East African sleeping sickness
- Spread by bites from a tsetse fly carrying the parasite T. b. rhodesiense.
- Disease progresses in severity very quickly (one to several weeks after exposure).
- Found in rural parts of Eastern and Southern Africa and less commonly reported than West African sleeping sickness.
- The World Health Organization (WHO) publishes the number of East African sleeping sickness cases reported each year to its website.
Signs and symptoms
Sleeping sickness occurs in two stages. The first stage typically causes mild, flu-like symptoms. The second stage causes more severe symptoms that affect your brain and central nervous system. Symptoms of each stage take longer to appear in West African sleeping sickness.
If you recently traveled to east or west Africa and were bitten by a tsetse fly, you could have sleeping sickness. Some people who have sleeping sickness develop a red sore, called a chancre, within two days to two weeks of an infected tsetse fly bite but chancres are not always present or noticed.
Risk factors
Sleeping sickness affects people in rural areas of African countries. Travelers to urban areas in those countries are at low risk.
People at higher risk include:
- Hunters
- Villagers with infected cattle herds
- Tourists visiting and others working in game parks
Tsetse flies that spread sleeping sickness live only in some African countries. Most flies in these rural areas are not carrying the parasite that causes sleeping sickness. However, the more often you are bitten, the more you are at risk of infection.
You cannot contract the disease in the U.S.
How it spreads
You can get sleeping sickness from the bite of an infective tsetse fly.
Occasionally, a pregnant women may pass the parasite Trypanosoma brucei to her unborn baby.
Although rare and not well documented, the parasite may also spread through
- Sexual contact
- Blood transfusion
- Organ transplantation
- Accidental laboratory exposure
Prevention
There is no vaccine or drug available to prevent sleeping sickness.

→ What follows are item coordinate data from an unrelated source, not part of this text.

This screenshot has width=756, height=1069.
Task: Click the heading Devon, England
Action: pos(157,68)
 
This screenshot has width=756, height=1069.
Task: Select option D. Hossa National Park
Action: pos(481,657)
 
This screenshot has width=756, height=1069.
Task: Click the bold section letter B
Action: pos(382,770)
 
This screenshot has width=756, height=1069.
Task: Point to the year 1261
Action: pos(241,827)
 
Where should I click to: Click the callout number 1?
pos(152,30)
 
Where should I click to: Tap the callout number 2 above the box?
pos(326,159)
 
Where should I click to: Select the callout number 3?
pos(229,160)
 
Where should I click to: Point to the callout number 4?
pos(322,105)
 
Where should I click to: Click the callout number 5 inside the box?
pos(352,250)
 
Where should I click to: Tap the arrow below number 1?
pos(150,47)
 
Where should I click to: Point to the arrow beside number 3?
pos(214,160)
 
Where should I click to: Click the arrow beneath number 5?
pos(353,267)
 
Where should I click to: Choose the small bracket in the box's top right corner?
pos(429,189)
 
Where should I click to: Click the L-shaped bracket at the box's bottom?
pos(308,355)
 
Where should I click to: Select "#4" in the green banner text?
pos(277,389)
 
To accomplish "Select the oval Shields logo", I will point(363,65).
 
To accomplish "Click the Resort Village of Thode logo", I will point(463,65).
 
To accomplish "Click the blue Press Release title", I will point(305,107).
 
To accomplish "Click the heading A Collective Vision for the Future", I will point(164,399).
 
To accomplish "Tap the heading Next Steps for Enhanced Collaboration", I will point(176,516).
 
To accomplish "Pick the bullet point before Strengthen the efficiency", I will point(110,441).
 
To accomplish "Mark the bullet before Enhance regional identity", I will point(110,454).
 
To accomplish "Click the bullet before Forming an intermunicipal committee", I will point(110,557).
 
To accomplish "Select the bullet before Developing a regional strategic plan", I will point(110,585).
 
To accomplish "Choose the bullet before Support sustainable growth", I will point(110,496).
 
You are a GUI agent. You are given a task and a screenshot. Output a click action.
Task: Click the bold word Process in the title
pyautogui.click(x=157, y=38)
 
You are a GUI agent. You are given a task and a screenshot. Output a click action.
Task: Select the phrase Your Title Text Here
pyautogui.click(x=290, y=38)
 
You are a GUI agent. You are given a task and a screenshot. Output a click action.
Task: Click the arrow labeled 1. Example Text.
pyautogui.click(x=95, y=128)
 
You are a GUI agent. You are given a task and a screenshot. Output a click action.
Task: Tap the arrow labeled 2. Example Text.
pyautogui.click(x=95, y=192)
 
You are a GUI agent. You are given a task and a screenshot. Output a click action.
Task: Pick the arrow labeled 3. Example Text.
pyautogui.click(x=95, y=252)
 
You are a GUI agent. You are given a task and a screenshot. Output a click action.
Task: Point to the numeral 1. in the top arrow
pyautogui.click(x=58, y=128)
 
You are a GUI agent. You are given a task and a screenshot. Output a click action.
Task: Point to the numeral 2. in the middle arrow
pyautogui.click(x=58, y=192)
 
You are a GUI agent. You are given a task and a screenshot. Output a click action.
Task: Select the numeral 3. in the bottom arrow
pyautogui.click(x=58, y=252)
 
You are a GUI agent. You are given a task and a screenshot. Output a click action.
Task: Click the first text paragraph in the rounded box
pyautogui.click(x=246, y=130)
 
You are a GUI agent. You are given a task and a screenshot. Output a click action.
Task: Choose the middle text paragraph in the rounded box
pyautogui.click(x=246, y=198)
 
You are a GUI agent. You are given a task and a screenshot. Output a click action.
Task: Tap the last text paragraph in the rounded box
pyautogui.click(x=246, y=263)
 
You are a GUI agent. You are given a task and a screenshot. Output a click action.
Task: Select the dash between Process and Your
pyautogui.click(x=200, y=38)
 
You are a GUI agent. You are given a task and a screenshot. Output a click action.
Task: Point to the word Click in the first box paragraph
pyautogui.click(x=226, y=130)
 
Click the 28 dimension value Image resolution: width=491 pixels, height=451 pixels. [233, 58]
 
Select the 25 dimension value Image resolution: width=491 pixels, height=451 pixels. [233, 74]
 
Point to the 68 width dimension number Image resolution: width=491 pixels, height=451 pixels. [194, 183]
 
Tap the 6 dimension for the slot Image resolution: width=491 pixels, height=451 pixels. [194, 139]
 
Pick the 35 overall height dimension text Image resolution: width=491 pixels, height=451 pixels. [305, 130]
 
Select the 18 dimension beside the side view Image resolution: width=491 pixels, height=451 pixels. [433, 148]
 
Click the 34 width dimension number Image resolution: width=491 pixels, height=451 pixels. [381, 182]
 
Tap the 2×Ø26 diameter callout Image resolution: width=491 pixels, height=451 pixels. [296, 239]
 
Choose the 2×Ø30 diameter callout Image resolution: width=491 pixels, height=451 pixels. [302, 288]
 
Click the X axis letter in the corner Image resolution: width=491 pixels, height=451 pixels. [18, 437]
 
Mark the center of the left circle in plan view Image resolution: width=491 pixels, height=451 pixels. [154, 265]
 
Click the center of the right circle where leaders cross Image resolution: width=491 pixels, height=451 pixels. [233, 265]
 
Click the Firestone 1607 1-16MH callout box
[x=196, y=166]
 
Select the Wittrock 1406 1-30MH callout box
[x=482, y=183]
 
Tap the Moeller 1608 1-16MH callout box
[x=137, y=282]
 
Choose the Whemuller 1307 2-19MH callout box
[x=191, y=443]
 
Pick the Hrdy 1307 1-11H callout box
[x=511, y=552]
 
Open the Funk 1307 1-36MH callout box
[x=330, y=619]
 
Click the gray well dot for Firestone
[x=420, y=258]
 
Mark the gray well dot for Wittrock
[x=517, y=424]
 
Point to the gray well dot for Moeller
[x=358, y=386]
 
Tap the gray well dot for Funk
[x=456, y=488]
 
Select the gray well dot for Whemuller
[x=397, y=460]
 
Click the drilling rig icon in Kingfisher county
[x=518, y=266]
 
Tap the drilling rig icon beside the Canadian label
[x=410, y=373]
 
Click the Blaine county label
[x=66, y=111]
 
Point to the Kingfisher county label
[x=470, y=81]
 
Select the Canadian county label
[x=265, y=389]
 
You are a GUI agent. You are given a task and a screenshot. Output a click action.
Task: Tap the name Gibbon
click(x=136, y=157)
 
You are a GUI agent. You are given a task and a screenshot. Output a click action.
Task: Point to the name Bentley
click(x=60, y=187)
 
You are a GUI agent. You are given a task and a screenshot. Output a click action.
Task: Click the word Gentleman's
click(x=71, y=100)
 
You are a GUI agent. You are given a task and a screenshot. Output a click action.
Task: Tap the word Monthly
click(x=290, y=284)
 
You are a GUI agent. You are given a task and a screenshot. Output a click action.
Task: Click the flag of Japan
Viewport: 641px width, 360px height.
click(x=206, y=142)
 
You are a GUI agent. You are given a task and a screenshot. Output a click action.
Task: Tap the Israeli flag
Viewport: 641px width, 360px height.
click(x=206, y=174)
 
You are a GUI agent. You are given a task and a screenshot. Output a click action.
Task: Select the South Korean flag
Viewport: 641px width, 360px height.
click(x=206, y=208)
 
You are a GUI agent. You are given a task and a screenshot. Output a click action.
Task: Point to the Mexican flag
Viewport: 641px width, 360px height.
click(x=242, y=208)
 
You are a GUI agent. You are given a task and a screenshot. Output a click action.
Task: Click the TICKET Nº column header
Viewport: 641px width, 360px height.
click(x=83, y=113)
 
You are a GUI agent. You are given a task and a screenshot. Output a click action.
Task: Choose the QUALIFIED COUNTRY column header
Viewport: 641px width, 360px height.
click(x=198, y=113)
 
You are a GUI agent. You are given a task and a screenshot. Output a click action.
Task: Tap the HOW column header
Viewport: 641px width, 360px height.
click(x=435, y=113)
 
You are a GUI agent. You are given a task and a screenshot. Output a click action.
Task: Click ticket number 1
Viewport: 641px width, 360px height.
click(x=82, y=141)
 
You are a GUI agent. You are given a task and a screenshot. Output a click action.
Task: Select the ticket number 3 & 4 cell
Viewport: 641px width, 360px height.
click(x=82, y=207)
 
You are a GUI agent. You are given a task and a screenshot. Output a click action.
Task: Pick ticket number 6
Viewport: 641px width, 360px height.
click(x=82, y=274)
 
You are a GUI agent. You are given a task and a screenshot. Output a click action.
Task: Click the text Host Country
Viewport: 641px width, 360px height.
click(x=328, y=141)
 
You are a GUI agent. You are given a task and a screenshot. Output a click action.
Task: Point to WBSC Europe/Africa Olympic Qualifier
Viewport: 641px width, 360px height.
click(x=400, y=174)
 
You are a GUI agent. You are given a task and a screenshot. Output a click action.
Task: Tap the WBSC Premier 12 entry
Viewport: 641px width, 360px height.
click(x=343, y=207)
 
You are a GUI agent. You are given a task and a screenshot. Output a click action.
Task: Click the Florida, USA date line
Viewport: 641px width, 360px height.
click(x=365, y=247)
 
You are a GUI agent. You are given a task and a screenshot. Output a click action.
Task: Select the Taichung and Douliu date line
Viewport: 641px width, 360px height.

The best way to prevent infection is to prevent bites from the tsetse fly:
- Wear protective, neutral-colored clothing, including long pants, long-sleeved shirts, and socks.
- Inspect vehicles for tsetse flies before entering.
- Avoid bushes.
- Use insect repellant.
Read more: Prevent Sleeping Sickness
Diagnosis
There are several tests that can diagnose sleeping sickness. Talk with your healthcare provider right away if you have traveled to rural areas of the countries in Africa where sleeping sickness spreads and are experiencing any of the symptoms or think you may have sleeping sickness.
Treatment
If diagnosed with sleeping sickness, start medical treatment as soon as possible. Your laboratory results should guide your treatment.
Hospitalization is usually necessary for treatment. Follow-up care may require lumbar puncture (spinal tap) every six months or sooner, if symptoms return, for two years.